[The exercise]
Could you reproduce the records below line for line, without changing anything?

---------- Material for this task ----------

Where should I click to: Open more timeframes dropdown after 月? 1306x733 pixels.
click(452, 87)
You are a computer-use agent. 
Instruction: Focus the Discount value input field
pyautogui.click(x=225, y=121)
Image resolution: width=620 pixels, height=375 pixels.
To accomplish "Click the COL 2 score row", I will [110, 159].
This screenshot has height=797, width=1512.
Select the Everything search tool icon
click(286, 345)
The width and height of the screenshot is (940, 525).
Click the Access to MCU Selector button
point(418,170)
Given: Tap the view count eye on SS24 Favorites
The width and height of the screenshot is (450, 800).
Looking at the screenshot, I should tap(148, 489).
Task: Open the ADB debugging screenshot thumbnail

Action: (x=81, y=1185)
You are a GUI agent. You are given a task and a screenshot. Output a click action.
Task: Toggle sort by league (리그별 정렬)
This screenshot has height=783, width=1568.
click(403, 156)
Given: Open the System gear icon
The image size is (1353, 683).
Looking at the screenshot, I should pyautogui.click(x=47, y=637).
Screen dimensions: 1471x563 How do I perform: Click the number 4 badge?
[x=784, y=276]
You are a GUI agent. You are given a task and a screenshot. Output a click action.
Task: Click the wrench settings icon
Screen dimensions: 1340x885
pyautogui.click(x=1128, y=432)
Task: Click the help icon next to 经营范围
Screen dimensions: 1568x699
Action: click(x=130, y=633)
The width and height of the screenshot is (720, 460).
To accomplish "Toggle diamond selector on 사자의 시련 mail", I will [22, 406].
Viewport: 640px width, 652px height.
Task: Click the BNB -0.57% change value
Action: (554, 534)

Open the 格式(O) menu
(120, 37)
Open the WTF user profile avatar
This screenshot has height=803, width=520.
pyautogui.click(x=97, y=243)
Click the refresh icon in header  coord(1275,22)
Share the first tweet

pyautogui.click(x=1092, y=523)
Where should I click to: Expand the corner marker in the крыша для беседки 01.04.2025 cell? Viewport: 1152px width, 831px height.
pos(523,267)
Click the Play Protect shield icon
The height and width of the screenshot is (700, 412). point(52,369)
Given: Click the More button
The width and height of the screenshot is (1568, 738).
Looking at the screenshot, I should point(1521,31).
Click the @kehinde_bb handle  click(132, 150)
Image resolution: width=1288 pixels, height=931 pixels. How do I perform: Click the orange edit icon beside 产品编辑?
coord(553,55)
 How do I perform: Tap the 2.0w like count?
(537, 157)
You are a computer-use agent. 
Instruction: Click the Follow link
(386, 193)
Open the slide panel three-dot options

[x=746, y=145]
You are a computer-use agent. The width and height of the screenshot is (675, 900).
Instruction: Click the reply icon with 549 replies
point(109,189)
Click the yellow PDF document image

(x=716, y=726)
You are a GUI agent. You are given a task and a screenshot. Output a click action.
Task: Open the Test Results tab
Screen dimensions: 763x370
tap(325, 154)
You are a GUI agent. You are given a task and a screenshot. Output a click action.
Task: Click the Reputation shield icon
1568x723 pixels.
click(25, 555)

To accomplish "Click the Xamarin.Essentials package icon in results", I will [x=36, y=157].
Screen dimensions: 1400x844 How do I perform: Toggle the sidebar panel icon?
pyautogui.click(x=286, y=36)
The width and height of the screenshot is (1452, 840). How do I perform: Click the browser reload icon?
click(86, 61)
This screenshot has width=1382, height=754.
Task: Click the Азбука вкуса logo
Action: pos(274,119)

----------

[Problem solution]
Where should I click to: Open more timeframes dropdown after 月? 1306x733 pixels.
click(452, 87)
You are a computer-use agent. 
Instruction: Focus the Discount value input field
pyautogui.click(x=225, y=121)
Image resolution: width=620 pixels, height=375 pixels.
To accomplish "Click the COL 2 score row", I will [110, 159].
This screenshot has height=797, width=1512.
Select the Everything search tool icon
click(286, 345)
The width and height of the screenshot is (940, 525).
Click the Access to MCU Selector button
point(418,170)
Given: Tap the view count eye on SS24 Favorites
The width and height of the screenshot is (450, 800).
Looking at the screenshot, I should tap(148, 489).
Task: Open the ADB debugging screenshot thumbnail

Action: (x=81, y=1185)
You are a GUI agent. You are given a task and a screenshot. Output a click action.
Task: Toggle sort by league (리그별 정렬)
This screenshot has height=783, width=1568.
click(403, 156)
Given: Open the System gear icon
The image size is (1353, 683).
Looking at the screenshot, I should pyautogui.click(x=47, y=637).
Screen dimensions: 1471x563 How do I perform: Click the number 4 badge?
[x=784, y=276]
You are a GUI agent. You are given a task and a screenshot. Output a click action.
Task: Click the wrench settings icon
Screen dimensions: 1340x885
pyautogui.click(x=1128, y=432)
Task: Click the help icon next to 经营范围
Screen dimensions: 1568x699
Action: click(x=130, y=633)
The width and height of the screenshot is (720, 460).
To accomplish "Toggle diamond selector on 사자의 시련 mail", I will [22, 406].
Viewport: 640px width, 652px height.
Task: Click the BNB -0.57% change value
Action: (554, 534)

Open the 格式(O) menu
(120, 37)
Open the WTF user profile avatar
This screenshot has height=803, width=520.
pyautogui.click(x=97, y=243)
Click the refresh icon in header  coord(1275,22)
Share the first tweet

pyautogui.click(x=1092, y=523)
Where should I click to: Expand the corner marker in the крыша для беседки 01.04.2025 cell? Viewport: 1152px width, 831px height.
pos(523,267)
Click the Play Protect shield icon
The height and width of the screenshot is (700, 412). point(52,369)
Given: Click the More button
The width and height of the screenshot is (1568, 738).
Looking at the screenshot, I should point(1521,31).
Click the @kehinde_bb handle  click(132, 150)
Image resolution: width=1288 pixels, height=931 pixels. How do I perform: Click the orange edit icon beside 产品编辑?
coord(553,55)
 How do I perform: Tap the 2.0w like count?
(537, 157)
You are a computer-use agent. 
Instruction: Click the Follow link
(386, 193)
Open the slide panel three-dot options

[x=746, y=145]
You are a computer-use agent. The width and height of the screenshot is (675, 900).
Instruction: Click the reply icon with 549 replies
point(109,189)
Click the yellow PDF document image

(x=716, y=726)
You are a GUI agent. You are given a task and a screenshot. Output a click action.
Task: Open the Test Results tab
Screen dimensions: 763x370
tap(325, 154)
You are a GUI agent. You are given a task and a screenshot. Output a click action.
Task: Click the Reputation shield icon
1568x723 pixels.
click(25, 555)

To accomplish "Click the Xamarin.Essentials package icon in results", I will [x=36, y=157].
Screen dimensions: 1400x844 How do I perform: Toggle the sidebar panel icon?
pyautogui.click(x=286, y=36)
The width and height of the screenshot is (1452, 840). How do I perform: Click the browser reload icon?
click(86, 61)
This screenshot has width=1382, height=754.
Task: Click the Азбука вкуса logo
Action: pos(274,119)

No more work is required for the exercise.